I haven’t written a blog post in months. Not because I haven’t wanted to, I’ve just been really, really busy. It’s safe to say I lost my blogging mojo a bit, too. This time last year I would never have gone this long without writing a post, no matter what else I had going on. Lately, not so much.
I quit my job in April and started a new one at the beginning of May. Whilst it’s more fun, it’s a lot busier and more stressful and trying to balance this whilst keeping myself looked after can be difficult. Most of my free time now is spent in self-care mode and to be really honest, I just haven’t had the energy to sit and think properly about blog content. Mix writer’s block with very little time and here we are. But actually, with all this in mind, I’m doing really well.

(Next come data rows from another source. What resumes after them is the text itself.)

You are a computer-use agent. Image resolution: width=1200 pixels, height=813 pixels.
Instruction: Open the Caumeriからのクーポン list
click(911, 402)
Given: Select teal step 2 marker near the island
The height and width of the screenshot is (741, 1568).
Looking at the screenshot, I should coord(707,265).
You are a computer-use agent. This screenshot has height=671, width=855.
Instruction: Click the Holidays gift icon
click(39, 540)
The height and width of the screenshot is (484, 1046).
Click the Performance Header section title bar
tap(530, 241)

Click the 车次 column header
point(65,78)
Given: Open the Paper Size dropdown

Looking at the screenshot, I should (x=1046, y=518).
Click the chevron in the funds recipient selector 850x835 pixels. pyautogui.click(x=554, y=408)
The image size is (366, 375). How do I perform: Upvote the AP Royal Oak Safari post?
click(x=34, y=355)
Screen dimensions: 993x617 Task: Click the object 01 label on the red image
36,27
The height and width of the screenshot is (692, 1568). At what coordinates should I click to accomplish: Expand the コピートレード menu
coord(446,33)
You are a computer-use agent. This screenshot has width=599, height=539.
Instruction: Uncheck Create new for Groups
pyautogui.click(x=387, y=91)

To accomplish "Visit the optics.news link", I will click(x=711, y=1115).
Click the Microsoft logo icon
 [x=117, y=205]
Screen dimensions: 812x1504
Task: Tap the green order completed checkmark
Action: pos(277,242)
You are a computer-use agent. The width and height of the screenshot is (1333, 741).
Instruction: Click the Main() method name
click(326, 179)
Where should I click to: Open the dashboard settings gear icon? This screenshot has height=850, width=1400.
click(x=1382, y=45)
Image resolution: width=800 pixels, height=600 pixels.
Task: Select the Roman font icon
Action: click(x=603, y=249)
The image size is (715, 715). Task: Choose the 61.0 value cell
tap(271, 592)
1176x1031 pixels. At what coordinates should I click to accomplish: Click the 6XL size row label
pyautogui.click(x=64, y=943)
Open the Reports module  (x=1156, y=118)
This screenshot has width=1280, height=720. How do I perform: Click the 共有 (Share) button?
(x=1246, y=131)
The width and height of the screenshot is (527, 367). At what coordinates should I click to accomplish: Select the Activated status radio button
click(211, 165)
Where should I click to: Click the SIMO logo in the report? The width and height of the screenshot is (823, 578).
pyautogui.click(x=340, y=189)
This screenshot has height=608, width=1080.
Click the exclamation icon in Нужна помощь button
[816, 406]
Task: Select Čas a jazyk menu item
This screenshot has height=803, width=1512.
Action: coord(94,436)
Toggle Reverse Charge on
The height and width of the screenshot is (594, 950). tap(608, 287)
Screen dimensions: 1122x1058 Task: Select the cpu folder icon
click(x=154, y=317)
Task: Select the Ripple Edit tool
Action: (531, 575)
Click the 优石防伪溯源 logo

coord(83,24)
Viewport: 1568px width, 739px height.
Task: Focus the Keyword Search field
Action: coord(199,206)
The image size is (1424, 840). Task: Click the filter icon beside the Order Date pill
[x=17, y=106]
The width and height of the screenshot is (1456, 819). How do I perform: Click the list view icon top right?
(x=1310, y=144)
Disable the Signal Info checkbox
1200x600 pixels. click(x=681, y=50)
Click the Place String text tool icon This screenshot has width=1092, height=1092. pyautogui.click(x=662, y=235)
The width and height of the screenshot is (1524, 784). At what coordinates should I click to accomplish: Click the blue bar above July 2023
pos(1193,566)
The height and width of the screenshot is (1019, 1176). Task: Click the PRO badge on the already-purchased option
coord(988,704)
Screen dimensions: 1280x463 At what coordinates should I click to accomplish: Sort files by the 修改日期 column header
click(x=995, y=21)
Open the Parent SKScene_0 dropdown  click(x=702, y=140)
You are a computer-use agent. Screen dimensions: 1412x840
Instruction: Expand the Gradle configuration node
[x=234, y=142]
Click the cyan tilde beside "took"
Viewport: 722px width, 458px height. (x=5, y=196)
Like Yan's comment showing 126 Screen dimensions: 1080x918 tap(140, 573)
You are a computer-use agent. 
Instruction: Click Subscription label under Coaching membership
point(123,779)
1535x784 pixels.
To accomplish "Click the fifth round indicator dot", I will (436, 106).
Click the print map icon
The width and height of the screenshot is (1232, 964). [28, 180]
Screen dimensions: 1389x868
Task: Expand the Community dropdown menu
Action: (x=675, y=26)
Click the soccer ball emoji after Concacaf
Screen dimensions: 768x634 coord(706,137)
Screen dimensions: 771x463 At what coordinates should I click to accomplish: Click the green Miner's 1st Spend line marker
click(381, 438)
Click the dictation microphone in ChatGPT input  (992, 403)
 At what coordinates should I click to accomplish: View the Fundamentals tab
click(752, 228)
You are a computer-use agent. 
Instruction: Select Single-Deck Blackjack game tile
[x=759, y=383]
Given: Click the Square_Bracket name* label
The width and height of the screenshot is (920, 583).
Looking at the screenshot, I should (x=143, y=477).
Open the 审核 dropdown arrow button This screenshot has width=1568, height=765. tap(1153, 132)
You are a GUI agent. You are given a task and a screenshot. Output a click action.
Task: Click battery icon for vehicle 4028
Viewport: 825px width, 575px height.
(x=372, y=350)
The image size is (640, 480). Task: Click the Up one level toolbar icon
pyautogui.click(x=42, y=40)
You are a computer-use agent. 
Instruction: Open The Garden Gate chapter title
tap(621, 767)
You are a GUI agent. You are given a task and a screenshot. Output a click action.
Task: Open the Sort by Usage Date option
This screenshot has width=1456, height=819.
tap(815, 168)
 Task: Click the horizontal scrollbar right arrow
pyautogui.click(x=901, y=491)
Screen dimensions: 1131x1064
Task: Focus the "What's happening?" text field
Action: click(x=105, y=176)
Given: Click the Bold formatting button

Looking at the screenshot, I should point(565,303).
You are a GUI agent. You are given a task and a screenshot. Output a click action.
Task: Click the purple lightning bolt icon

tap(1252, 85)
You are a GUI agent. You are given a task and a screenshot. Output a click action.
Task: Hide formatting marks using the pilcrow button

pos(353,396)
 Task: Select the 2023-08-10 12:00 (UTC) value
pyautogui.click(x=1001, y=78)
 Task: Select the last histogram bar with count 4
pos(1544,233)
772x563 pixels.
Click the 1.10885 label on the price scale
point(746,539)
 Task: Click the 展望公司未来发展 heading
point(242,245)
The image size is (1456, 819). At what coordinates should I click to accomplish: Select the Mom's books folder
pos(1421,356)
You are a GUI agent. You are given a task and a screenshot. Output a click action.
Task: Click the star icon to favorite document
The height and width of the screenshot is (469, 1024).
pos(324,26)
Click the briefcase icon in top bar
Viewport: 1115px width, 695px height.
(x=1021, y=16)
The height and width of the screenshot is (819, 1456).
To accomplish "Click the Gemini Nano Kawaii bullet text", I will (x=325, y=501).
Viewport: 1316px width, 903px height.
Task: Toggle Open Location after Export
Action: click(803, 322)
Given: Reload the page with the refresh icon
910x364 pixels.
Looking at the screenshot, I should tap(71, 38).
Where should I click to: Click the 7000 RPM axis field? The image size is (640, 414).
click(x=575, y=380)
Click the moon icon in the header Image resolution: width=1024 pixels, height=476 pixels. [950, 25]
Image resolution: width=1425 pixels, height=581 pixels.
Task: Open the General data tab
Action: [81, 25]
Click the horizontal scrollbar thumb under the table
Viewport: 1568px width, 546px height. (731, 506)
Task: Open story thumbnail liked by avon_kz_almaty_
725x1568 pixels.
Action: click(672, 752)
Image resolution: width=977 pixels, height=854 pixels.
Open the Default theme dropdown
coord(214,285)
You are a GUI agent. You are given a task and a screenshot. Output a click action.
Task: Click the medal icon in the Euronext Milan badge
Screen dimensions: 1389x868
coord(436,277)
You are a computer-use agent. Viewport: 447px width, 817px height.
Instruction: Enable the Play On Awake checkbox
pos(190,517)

I won Lifestyle Blogger of the Year at the Blogosphere Blog Awards in June. I got a promotion in August and work is going well. It’s fun and buzzy and provides opportunities for creativity (and lots of social media, woo), and in September, my childhood dream came true. I don’t feel completely ready to share this in its entirety yet but six year old Hannah would be pretty darn proud and that’s a cool feeling.
I feel sad about having not written a post in what feels like years, but I’m happy with my life right now and I’m spending time looking after myself and building up my career in many ways. It’s not selfish to focus on yourself. This is your life and you should live it how you want to, not relying on other people to create your happiness. Create your own happiness.
Sadly though this period of my life has meant the end of my beloved #TalkMH. It has been wonderful and inspiring and emotional over the past year but, girl gotta do what she’s gotta do. This is such an important time in my life and I’m working so hard to turn my life into everything I want it to be, career and all. I’m at a place now in which I desperately want to start blogging again alongside everything else, and I’m doing my best to squeeze bits in here and there and spending car journeys and dinnertimes coming up with ideas, so I will be back.
I never thought I’d become this kind of person. A workaholic, a career-minded fireball who won’t take any shit. This I what I’ve wanted to be. I wanted to be someone who knows her stuff, where she’s going and what she’s about. I’m getting there, and I’m determined that there will be a lot to show for it.
Your life is what you make it; make your dreams come true.